**DATA SHOWN**
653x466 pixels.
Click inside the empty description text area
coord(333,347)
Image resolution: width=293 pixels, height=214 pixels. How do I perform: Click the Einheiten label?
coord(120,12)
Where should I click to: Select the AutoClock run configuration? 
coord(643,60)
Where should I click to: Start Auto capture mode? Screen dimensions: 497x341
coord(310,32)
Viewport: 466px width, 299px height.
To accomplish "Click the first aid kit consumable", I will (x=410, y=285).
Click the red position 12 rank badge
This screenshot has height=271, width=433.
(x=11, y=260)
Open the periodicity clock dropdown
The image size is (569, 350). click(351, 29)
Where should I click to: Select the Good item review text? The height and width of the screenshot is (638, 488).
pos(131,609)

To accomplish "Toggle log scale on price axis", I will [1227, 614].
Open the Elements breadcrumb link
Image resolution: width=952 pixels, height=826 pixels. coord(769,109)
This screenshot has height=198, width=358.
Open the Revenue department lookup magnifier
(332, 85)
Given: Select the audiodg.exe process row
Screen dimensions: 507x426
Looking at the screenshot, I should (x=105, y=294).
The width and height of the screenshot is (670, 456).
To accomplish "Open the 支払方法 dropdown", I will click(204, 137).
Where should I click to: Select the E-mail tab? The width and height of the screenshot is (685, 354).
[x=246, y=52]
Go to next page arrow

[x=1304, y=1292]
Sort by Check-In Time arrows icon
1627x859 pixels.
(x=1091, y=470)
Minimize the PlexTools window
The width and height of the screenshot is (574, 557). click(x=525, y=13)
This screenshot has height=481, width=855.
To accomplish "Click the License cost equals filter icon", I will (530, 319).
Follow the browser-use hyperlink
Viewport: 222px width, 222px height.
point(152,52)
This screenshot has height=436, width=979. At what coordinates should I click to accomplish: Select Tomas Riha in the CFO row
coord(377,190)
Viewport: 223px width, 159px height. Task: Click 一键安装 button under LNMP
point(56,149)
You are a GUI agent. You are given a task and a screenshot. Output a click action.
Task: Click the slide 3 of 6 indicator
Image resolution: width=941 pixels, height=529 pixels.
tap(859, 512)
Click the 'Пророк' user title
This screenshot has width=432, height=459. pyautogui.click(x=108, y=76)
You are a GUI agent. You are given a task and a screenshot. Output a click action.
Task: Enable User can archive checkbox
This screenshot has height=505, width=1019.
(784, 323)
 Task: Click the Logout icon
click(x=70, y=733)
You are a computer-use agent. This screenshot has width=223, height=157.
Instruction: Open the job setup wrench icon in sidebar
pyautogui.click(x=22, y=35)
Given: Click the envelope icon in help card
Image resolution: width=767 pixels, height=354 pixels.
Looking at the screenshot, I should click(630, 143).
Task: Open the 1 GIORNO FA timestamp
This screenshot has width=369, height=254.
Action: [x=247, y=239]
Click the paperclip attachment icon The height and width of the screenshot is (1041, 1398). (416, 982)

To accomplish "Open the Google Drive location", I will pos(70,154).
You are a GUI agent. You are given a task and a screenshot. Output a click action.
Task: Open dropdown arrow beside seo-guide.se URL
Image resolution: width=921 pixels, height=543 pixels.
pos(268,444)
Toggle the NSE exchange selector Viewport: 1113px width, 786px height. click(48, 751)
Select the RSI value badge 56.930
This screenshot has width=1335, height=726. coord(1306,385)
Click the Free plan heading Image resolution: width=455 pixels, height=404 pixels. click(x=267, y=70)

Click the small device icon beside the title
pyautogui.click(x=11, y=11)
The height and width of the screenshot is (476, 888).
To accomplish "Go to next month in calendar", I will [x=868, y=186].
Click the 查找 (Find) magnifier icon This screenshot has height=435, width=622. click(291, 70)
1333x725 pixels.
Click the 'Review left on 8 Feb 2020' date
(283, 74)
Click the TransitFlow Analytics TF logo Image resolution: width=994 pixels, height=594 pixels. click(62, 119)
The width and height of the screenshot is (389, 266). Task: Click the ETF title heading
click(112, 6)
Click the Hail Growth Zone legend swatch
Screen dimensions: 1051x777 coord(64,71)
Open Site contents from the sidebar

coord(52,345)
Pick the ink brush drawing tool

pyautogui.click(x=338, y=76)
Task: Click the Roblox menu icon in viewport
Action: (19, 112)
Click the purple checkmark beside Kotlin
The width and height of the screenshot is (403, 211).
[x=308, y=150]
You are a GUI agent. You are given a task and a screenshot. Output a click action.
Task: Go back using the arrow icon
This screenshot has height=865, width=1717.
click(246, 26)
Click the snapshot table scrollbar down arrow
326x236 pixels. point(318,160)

**EXERCISE TASK**
Please recast the rows above as a Markdown table with the columns Index and Entry, beginning at the line that has "Where should I click to: Start" and stopping after the line that has "(x=11, y=260)". Number each line in Index and leave out any blank lines.

**REPLY**
| Index | Entry |
|---|---|
| 1 | Where should I click to: Start Auto capture mode? Screen dimensions: 497x341 |
| 2 | coord(310,32) |
| 3 | Viewport: 466px width, 299px height. |
| 4 | To accomplish "Click the first aid kit consumable", I will (x=410, y=285). |
| 5 | Click the red position 12 rank badge |
| 6 | This screenshot has height=271, width=433. |
| 7 | (x=11, y=260) |